Web Feature Posted June 28, 2013
A Brain-Powered Wheelchair: Engineering Team Wins Social Venture Plan Competition
Eric Olmsted (left) and Clarence Rieu with the NIA wheelchair prototype. | Photo by Daniel Sheehan
The first time that senior Clarence Rieu watched the NIA wheelchair move, he was thinking, “Wow, anything can happen.” He was also thinking “forward, forward, forward.”

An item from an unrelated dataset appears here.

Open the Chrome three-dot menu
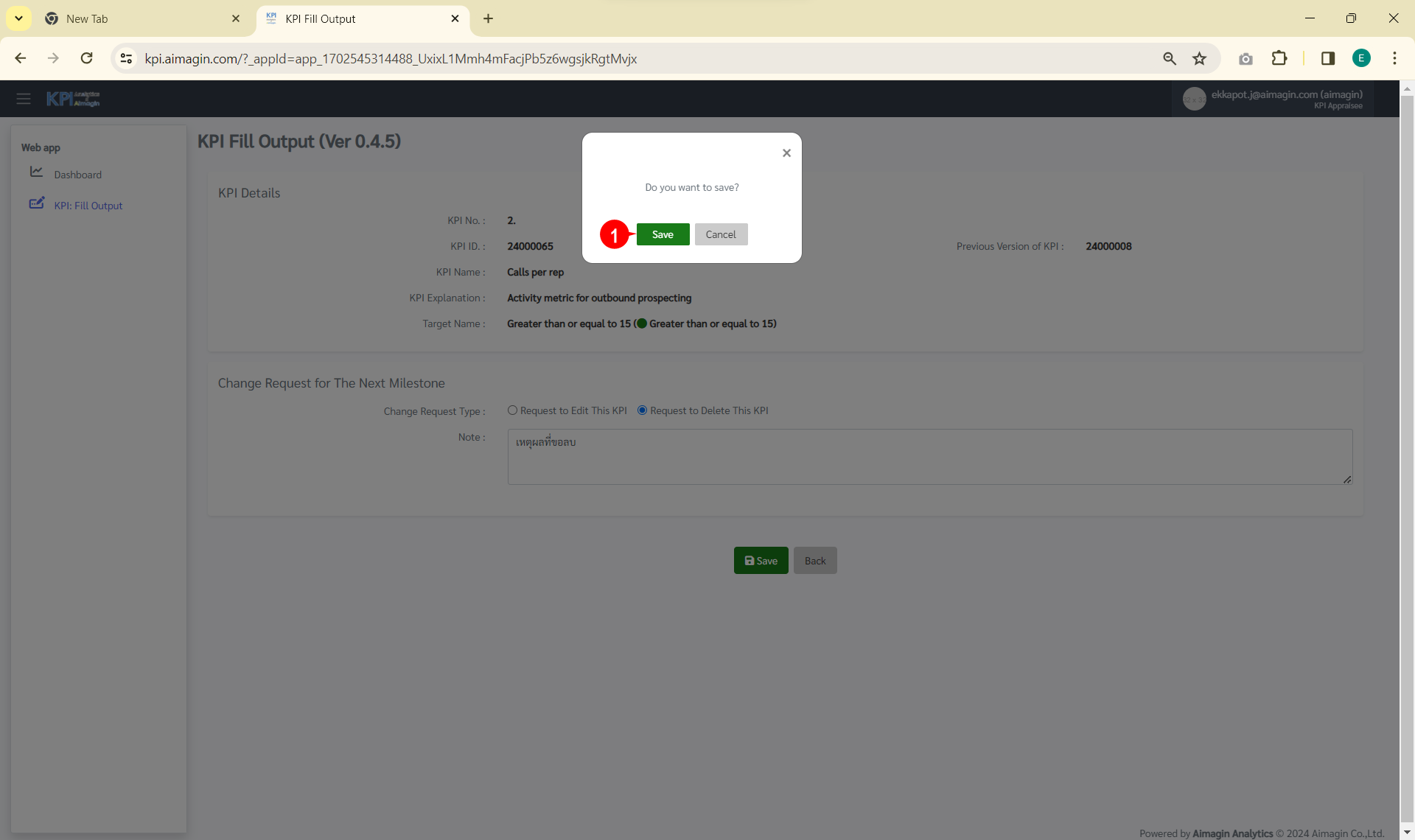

It was Rieu’s brain waves that propelled the wheelchair prototype, which he and his teammates built from scratch for their junior engineering design project in 2011–12. Rieu, with team Sergey
Kisel ’13, Eric Olmsted ’13, Kristian Rubesh ’13, and Jesse Hoffman ’13 continued to work on the project this year. Rieu and Olmsted joined business majors Aryn Schatz ’13 and Jessica Way ’13 to win SPU’s Social Venture Plan Competition on April 17. The engineering students competed in the Cornell Cup this May, and the team also took home two $5,000 prizes at the University of Washington’s Business Plan Competition — where they were the only team in the final round comprised entirely of undergraduate students, notes faculty advisor Kevin Bolding, director of engineering and computer science programs.
The team of both mechanical and electrical engineering majors hopes the chair will improve life for quadriplegics and amputees. It uses a brainwave sensor that wirelessly communicates with an on-board processor, which moves the chair.